Thursday, February 7, 2019

Letters to The - #2

They say you are Peace, but you always are, and peace isn't always, at least not with me. Nobody knows peace until they first lose it and then find it again. Before, it's like air. It's nothing, until you need it.

The first peace I found was in someone’s arms. She loved me in my agony, and that was the first time I felt what peace feels like. It was only feelable because of the contrast. I hurt, and she made it better. For a long time I didn’t know how to feel peace without the contrast. Peace turned out to be an acquired taste, and for a long time any hint of its presence upset me, like day without night would be upsetting to any diurnal creature. Her arms were warm, often bare, and something about the outside of someone touching the outside of me felt complete. I’ve been throwing myself at touch ever since.

I try to touch you, too, to further the completeness. You are much harder, and flimsier, though. Bubbles burst at a harsh breath, but you won’t even let me feel fire, or lighting, or the bottom of the sea. Why do you keep the most magnificent parts to yourself? This hurts me. My soul keeps whining, “I want to know. I want to see. I want to feel.” I want all of it, even the parts that would kill me.

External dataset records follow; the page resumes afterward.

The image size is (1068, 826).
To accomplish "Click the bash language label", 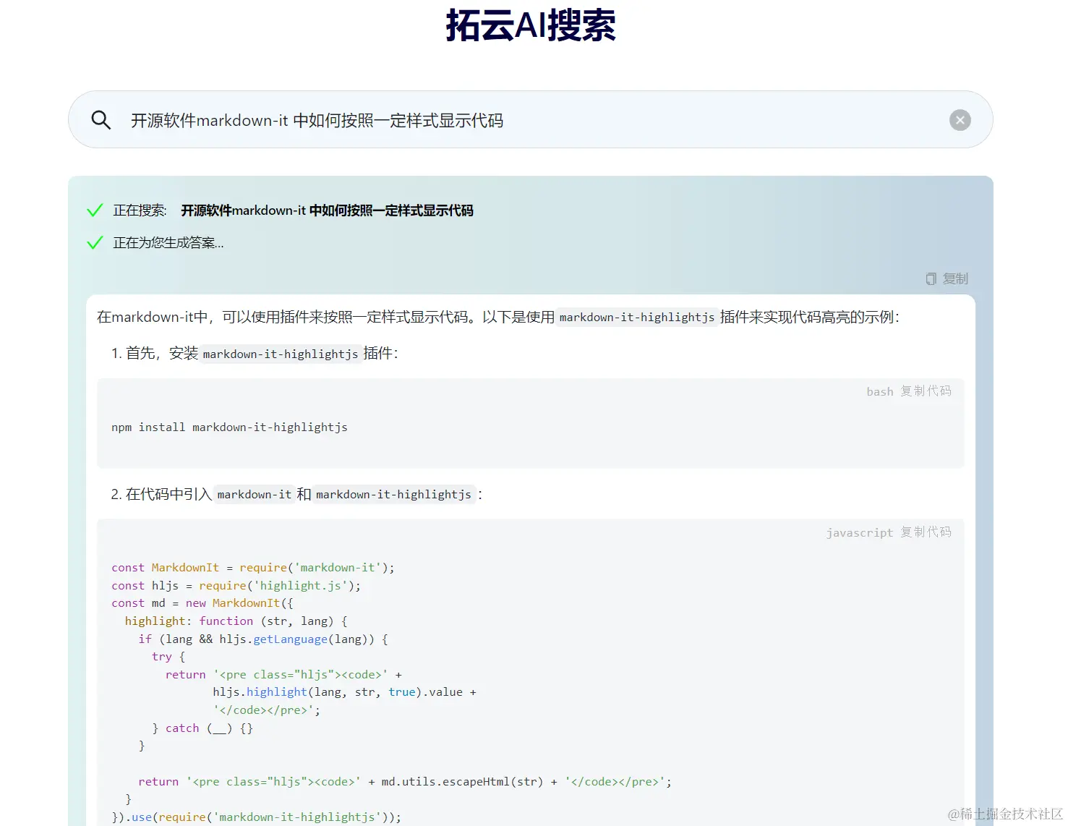I will [x=879, y=391].
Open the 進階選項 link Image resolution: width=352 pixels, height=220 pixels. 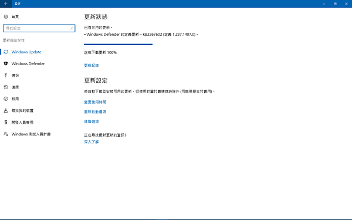(x=92, y=121)
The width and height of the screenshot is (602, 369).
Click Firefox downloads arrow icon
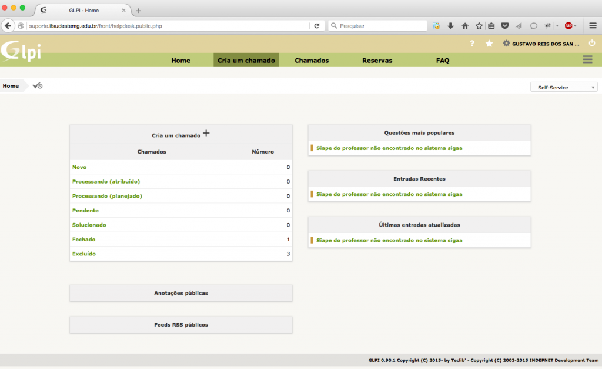(451, 26)
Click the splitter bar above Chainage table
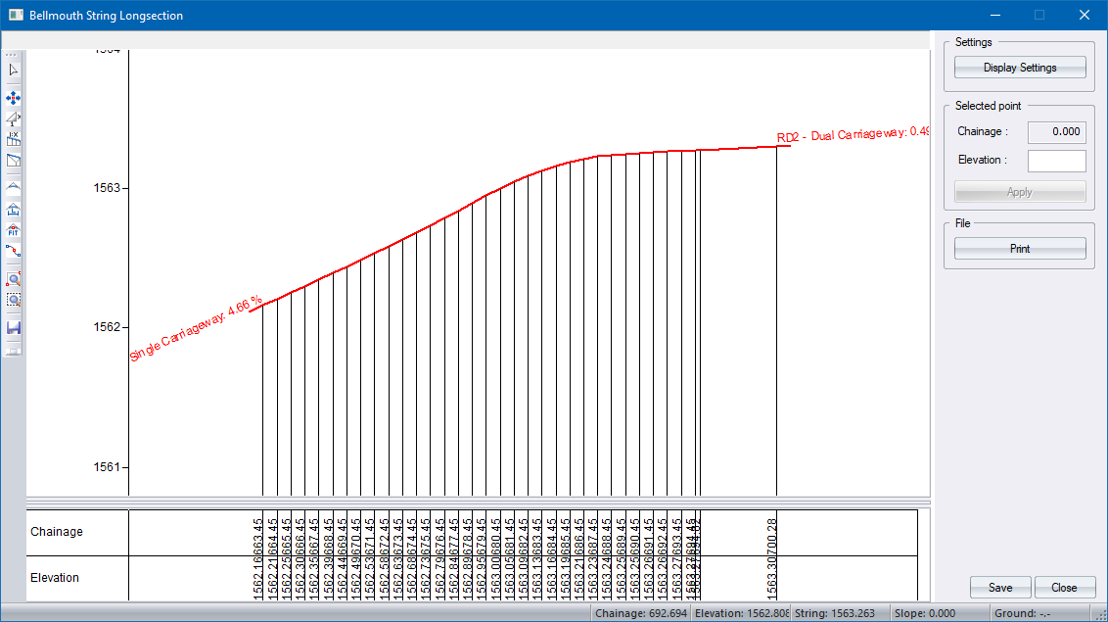Screen dimensions: 1108x622 pos(478,502)
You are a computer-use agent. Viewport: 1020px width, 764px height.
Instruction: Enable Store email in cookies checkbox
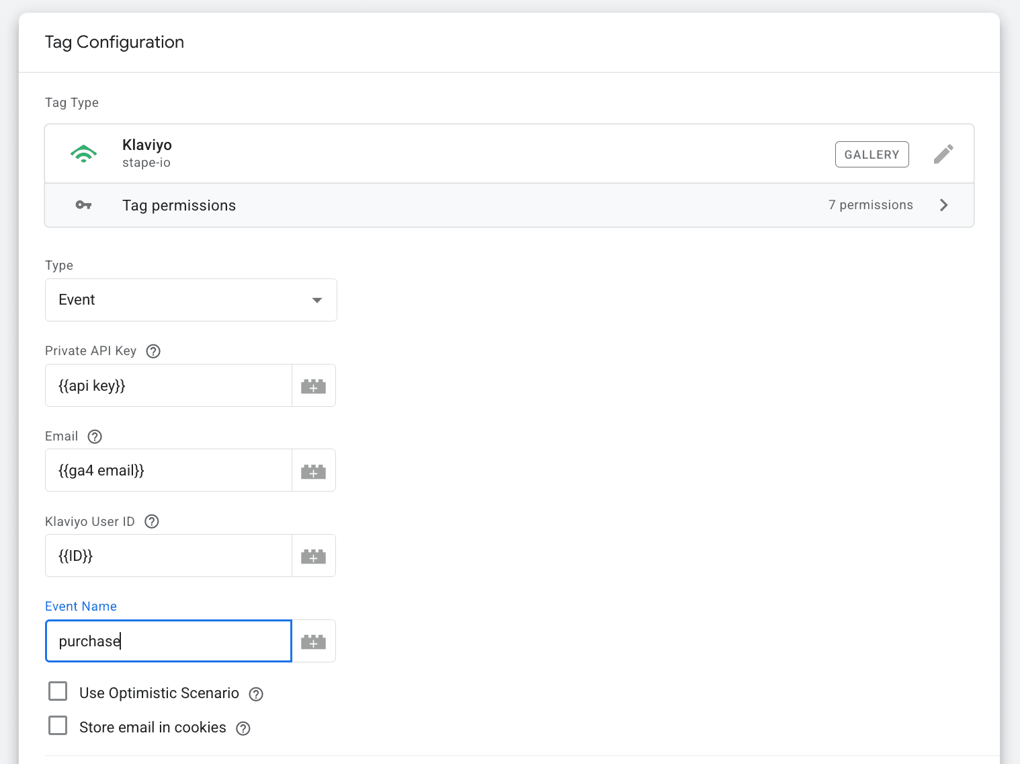58,726
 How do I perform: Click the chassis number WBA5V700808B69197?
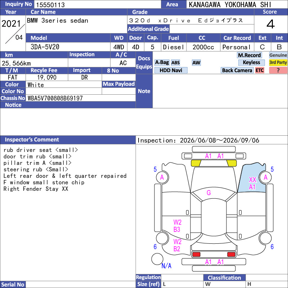tap(55, 98)
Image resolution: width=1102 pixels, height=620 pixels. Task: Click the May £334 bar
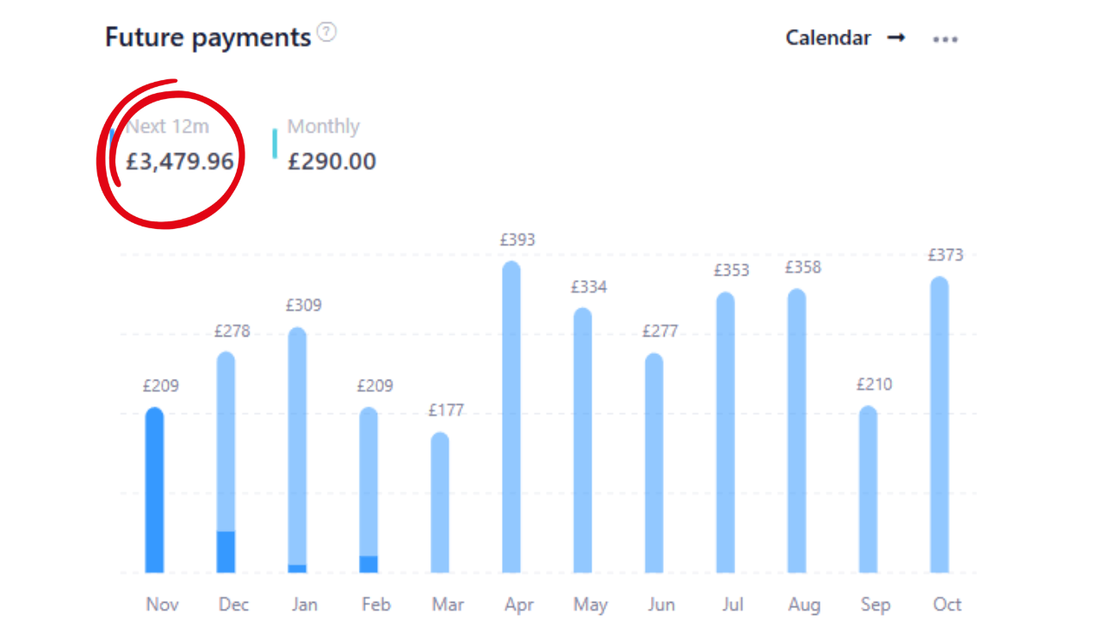click(x=583, y=441)
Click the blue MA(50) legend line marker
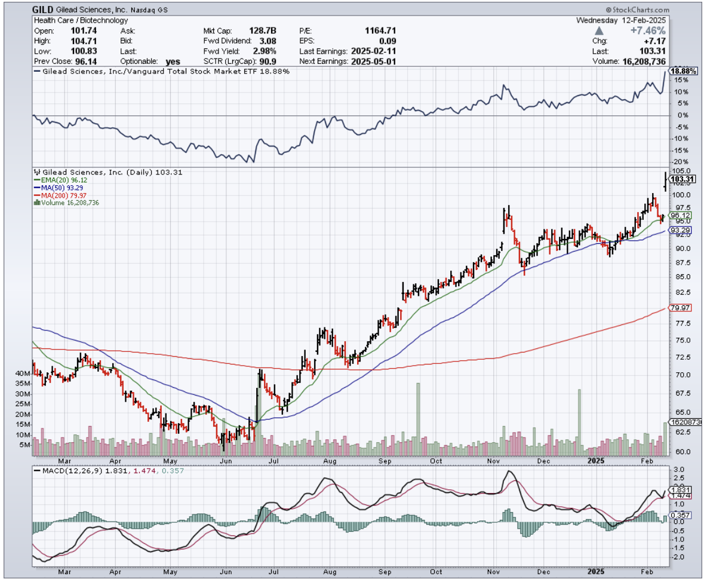Image resolution: width=707 pixels, height=582 pixels. click(x=36, y=188)
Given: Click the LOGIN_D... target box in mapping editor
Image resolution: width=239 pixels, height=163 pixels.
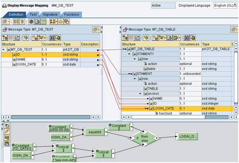Looking at the screenshot, I should [x=188, y=136].
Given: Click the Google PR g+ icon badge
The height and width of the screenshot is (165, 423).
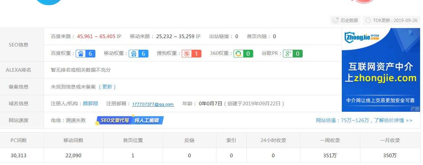Looking at the screenshot, I should click(x=288, y=54).
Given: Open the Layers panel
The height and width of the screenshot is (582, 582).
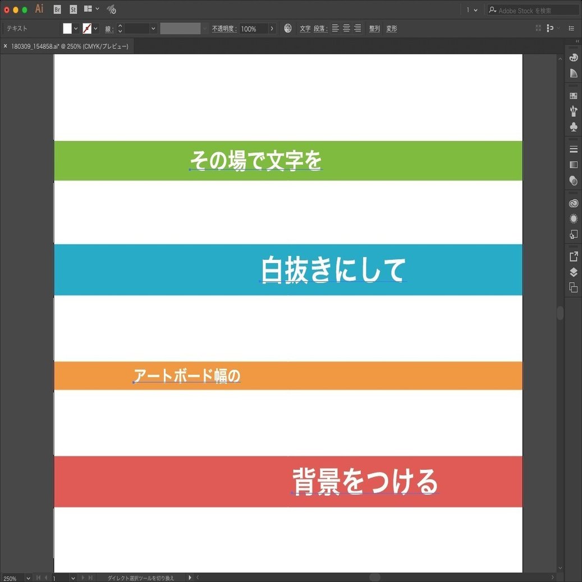Looking at the screenshot, I should pos(573,272).
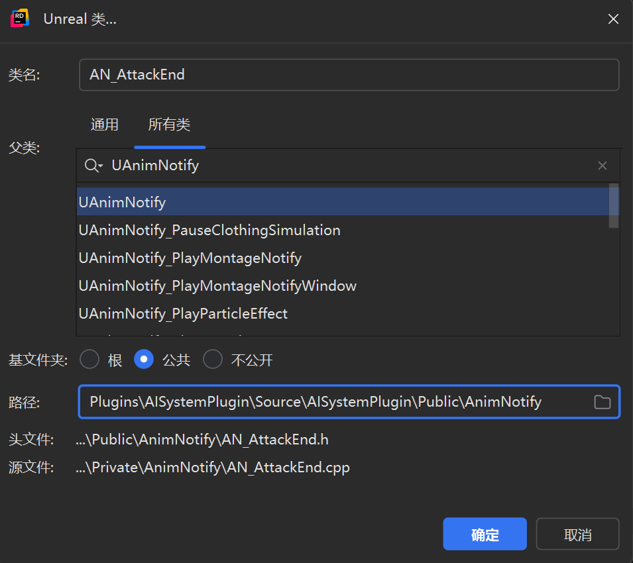
Task: Click the class name field AN_AttackEnd
Action: [x=349, y=75]
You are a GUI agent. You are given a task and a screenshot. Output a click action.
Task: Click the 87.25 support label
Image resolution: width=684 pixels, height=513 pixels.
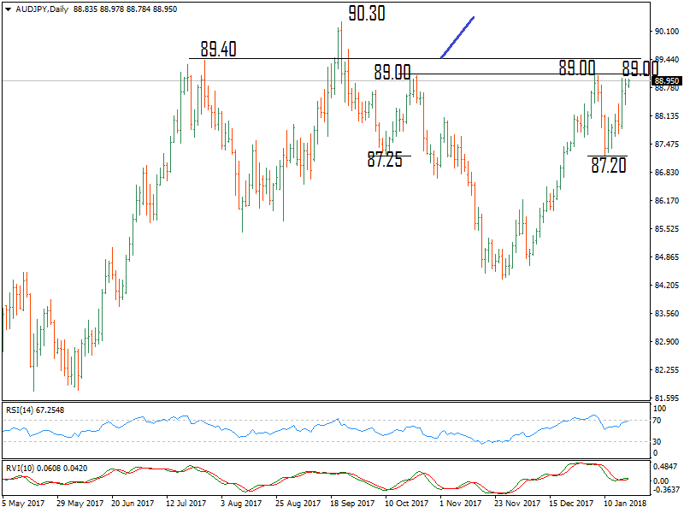point(385,159)
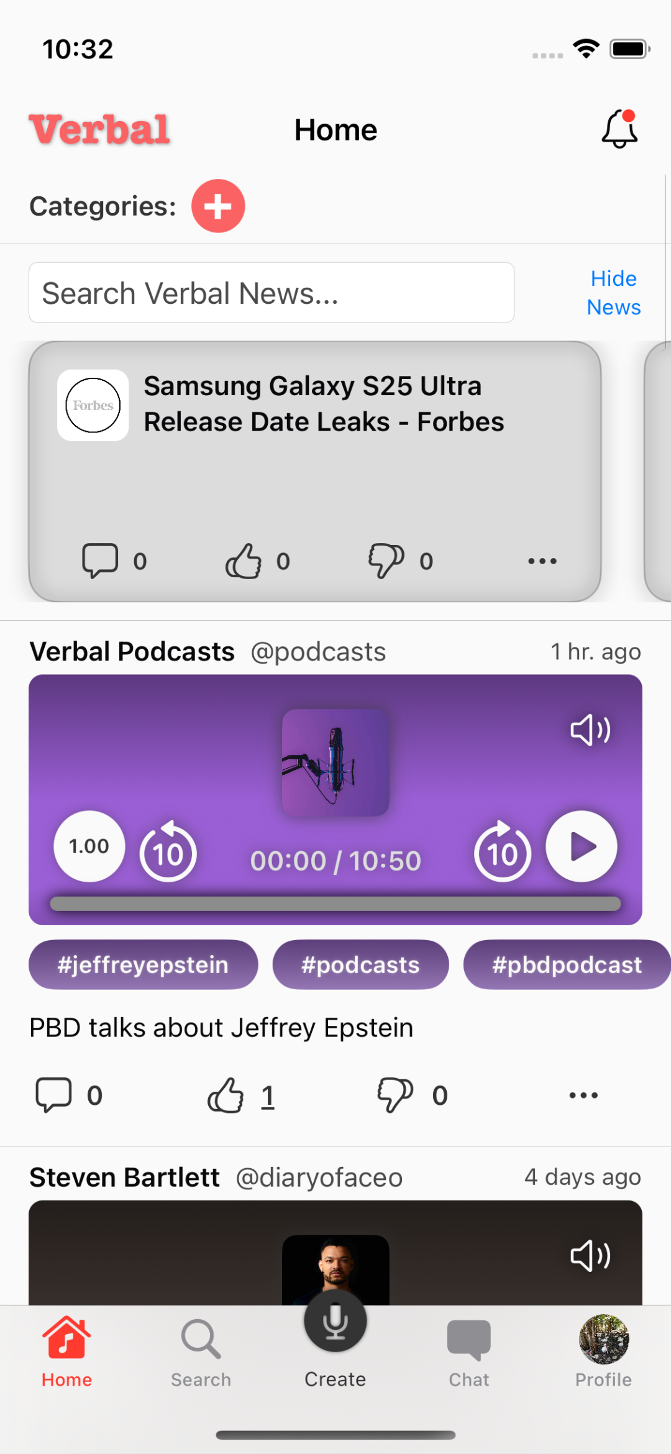The width and height of the screenshot is (671, 1454).
Task: Go to the Profile tab
Action: 603,1351
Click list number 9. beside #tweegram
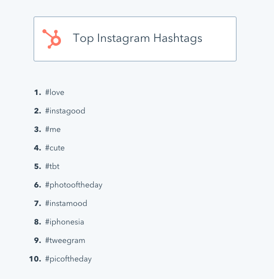 [x=38, y=241]
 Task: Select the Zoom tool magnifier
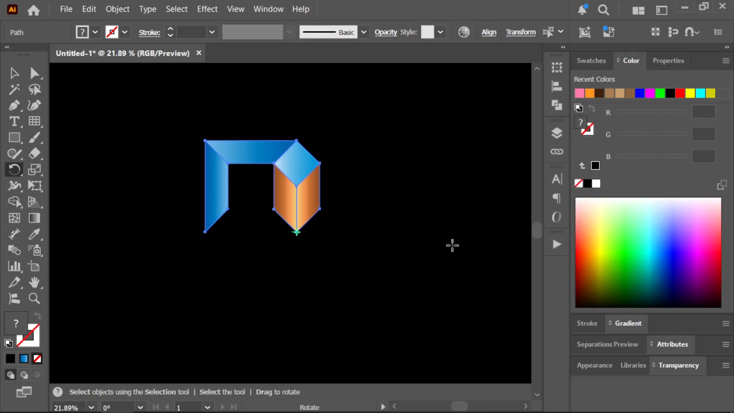34,298
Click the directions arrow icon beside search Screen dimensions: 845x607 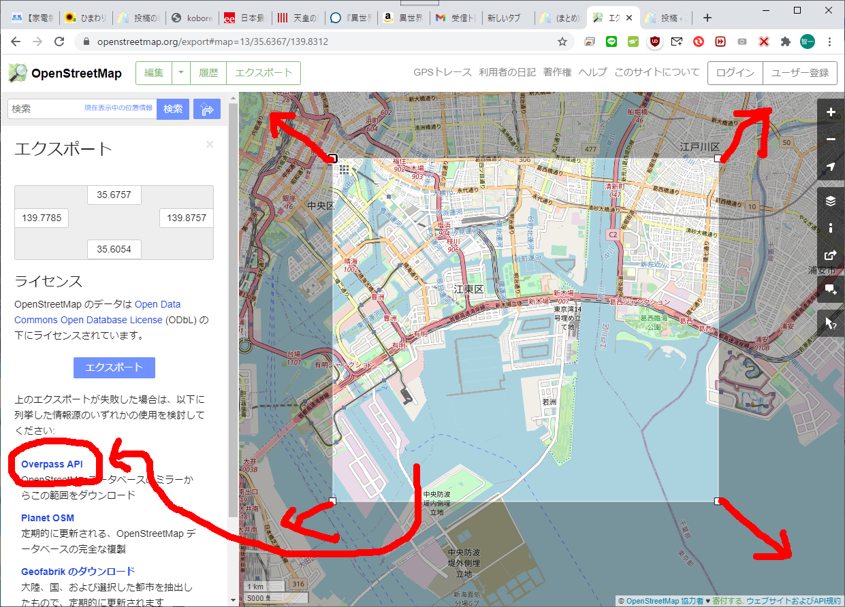click(x=207, y=109)
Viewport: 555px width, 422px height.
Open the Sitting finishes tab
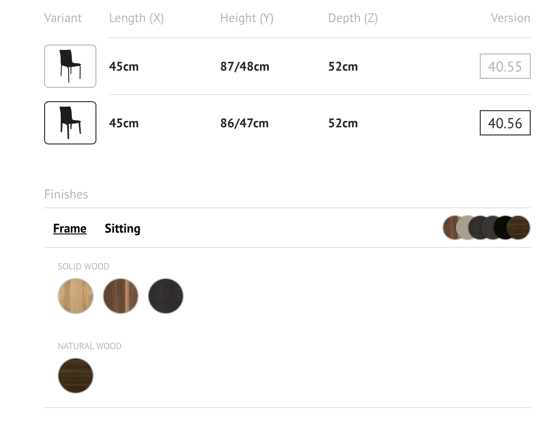pos(123,229)
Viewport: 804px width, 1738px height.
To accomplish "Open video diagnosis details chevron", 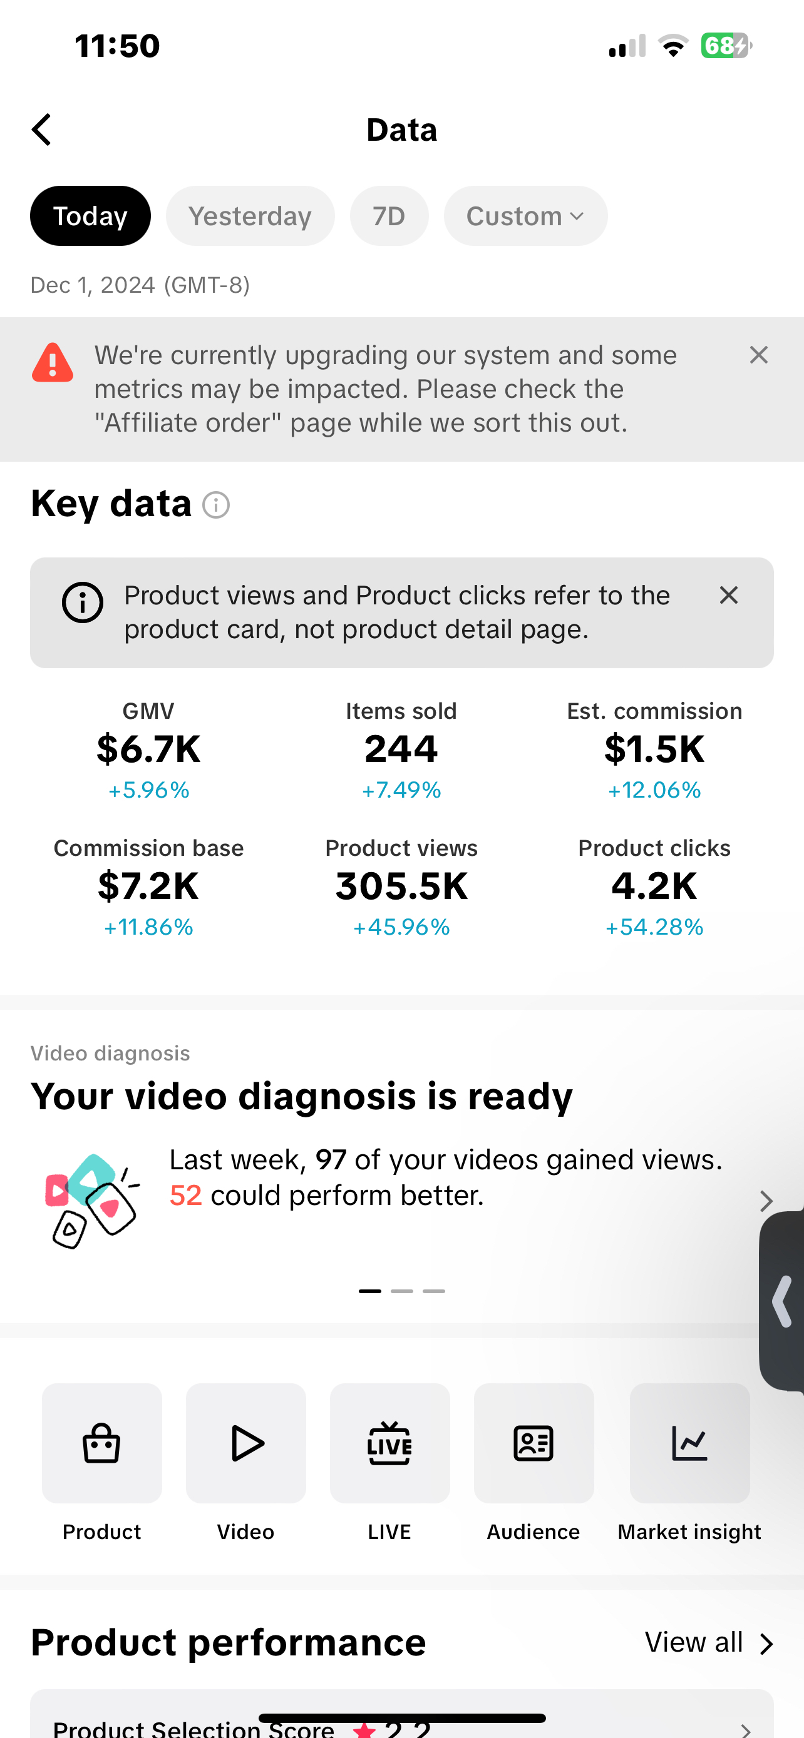I will (766, 1201).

Trees are often an acceptable in-between. They last a while, they are both scratchy and warm, and they don’t need me, as you don’t need me. Trees, though, why do they get to sink so deeply into the earth? I’ve always found this to be truly unfair. I want to know the soil, to be buried up to my neck in the blanket of the world. You didn’t plant me, and you didn’t give me wings. You just gave me imagination barely sufficient enough to think of wanting to fly or grow roots. This hovering on the limbo of mantle and atmosphere nags at me. I am not yet settled in myself, and feet are at best a desolate kind of beauty.